Extraction: refactor response extraction to work with both mobile & desktop respones, also improve errors

2019-09-18 21:39:53 -07:00 · 2019-09-18 21:39:53 -07:00 · dc6c370152
commit dc6c370152
parent 89e5761f8d
5 changed files with 54 additions and 23 deletions
--- a/youtube/channel.py
+++ b/youtube/channel.py
@ -186,8 +186,8 @@ def get_channel_page(channel_id, tab='videos'):
    info = yt_data_extract.extract_channel_info(json.loads(polymer_json), tab)
-    if info['errors']:
+    if info['error']:
-        return flask.render_template('error.html', error_message = '\n'.join(info['errors']))
+        return flask.render_template('error.html', error_message = info['error'])
    post_process_channel_info(info)
    if tab in ('videos', 'search'):
        info['number_of_videos'] = number_of_videos
@ -228,8 +228,8 @@ def get_channel_page_general_url(base_url, tab, request):
    info = yt_data_extract.extract_channel_info(json.loads(polymer_json), tab)
-    if info['errors']:
+    if info['error']:
-        return flask.render_template('error.html', error_message = '\n'.join(info['errors']))
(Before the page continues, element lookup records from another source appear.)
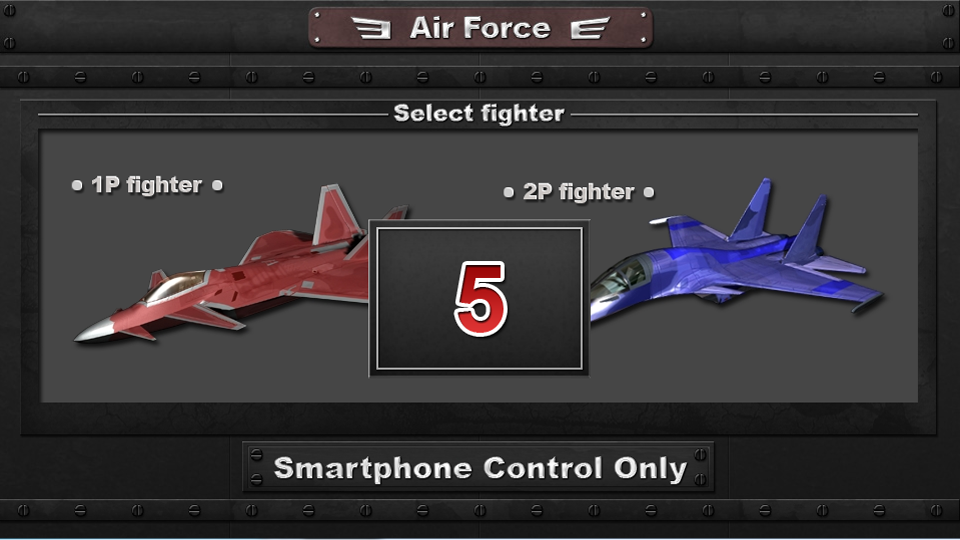Click the bullet dot left of 2P fighter

tap(508, 192)
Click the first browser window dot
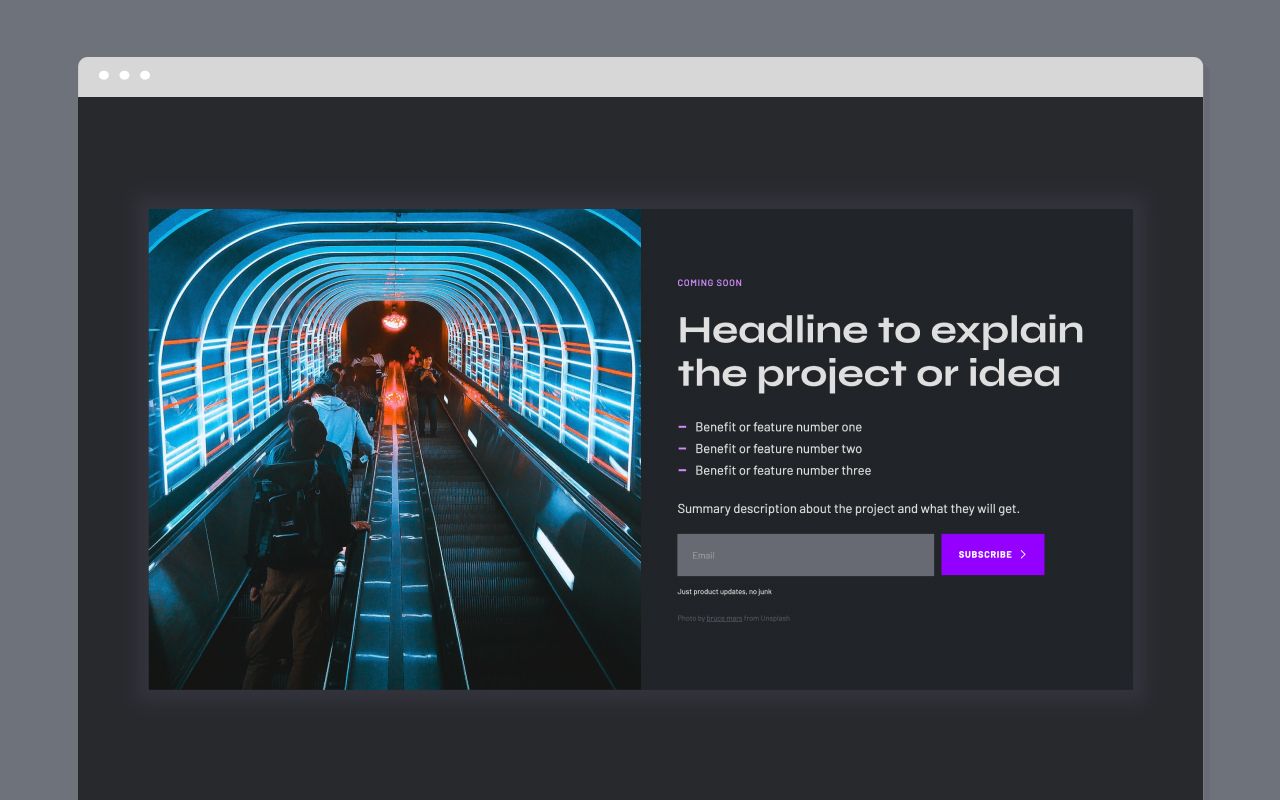1280x800 pixels. [103, 75]
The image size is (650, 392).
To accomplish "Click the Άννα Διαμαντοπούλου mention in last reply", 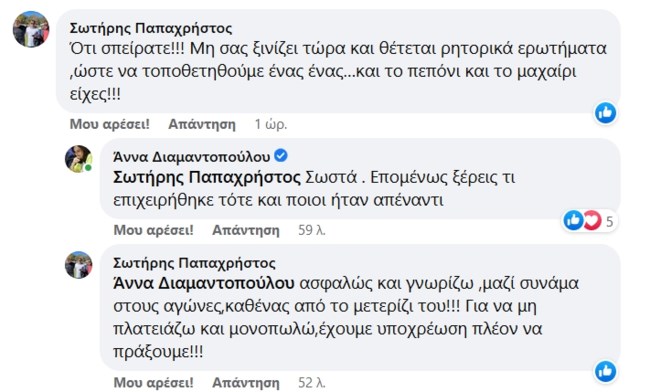I will (204, 283).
+        return flask.render_template('error.html', error_message = info['error'])
    post_process_channel_info(info)
    if tab in ('videos', 'search'):
--- a/youtube/playlist.py
+++ b/youtube/playlist.py
@ -91,6 +91,9 @@ def get_playlist_page():
        first_page_json, this_page_json = tasks[0].value, tasks[1].value
    info = yt_data_extract.extract_playlist_info(this_page_json)
    if info['error']:
        return flask.render_template('error.html', error_message = info['error'])
    if page != '1':
        info['metadata'] = yt_data_extract.extract_playlist_metadata(first_page_json)
--- a/youtube/search.py
+++ b/youtube/search.py
@ -76,6 +76,9 @@ def get_search_page():
    polymer_json = get_search_json(query, page, autocorrect, sort, filters)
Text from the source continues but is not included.